- Data supplied -

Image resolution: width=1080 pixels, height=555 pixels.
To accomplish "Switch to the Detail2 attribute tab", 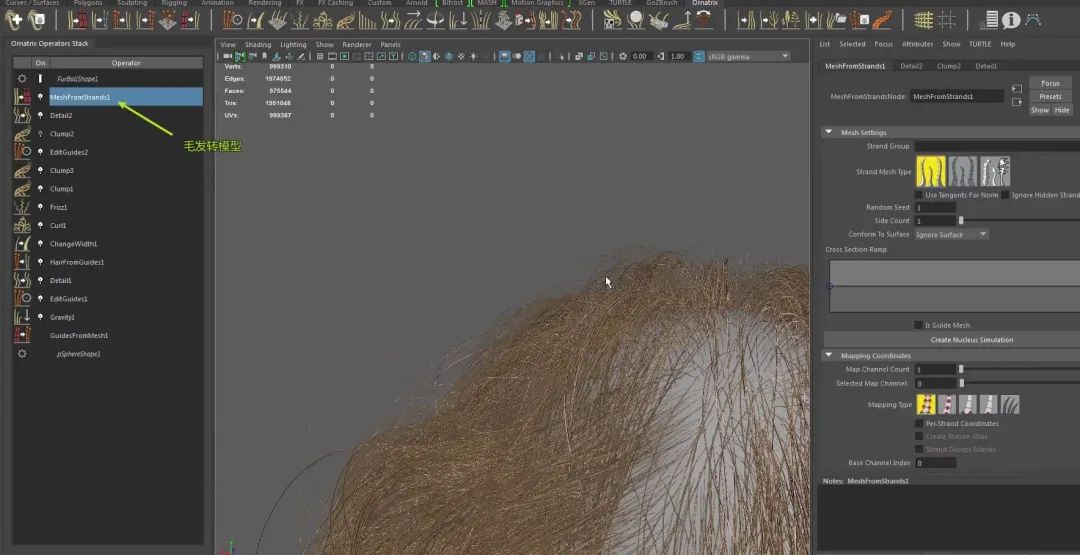I will (x=911, y=66).
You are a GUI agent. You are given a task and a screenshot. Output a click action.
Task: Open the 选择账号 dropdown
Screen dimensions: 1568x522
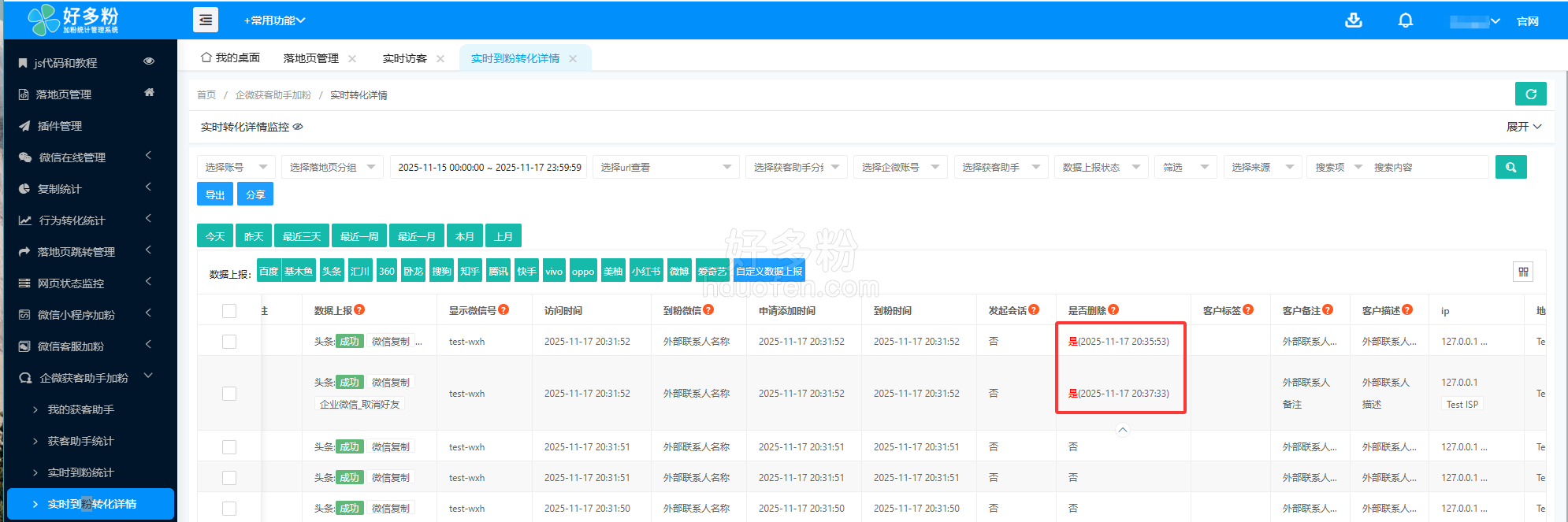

- Exercise brief -
Leaving aside every picture, transcribe exactly the lines that run from the one with "Task: Open the 选择账号 dropdown" to the close of the listing above.

- Worked solution -
Task: Open the 选择账号 dropdown
Screen dimensions: 1568x522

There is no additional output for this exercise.